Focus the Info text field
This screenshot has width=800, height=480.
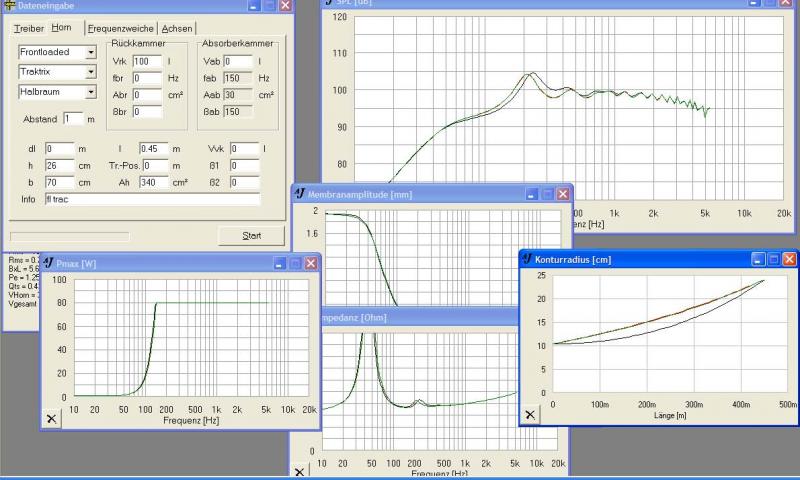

==

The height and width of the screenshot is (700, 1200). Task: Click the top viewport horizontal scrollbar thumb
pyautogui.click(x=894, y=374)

==

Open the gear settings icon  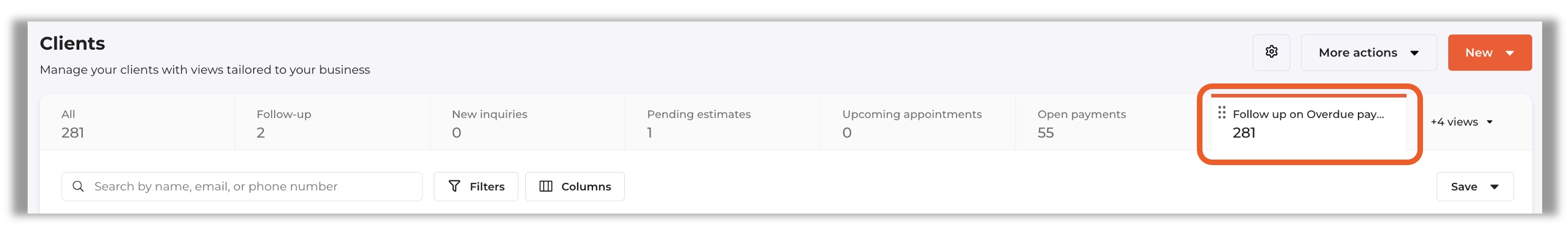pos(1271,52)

Activity: Within the listing above, give again exactly every line from the line with "Focus the Info text field" through the line with "This screenshot has width=800, height=480.", both included, and no other line.

The answer:
Focus the Info text field
This screenshot has width=800, height=480.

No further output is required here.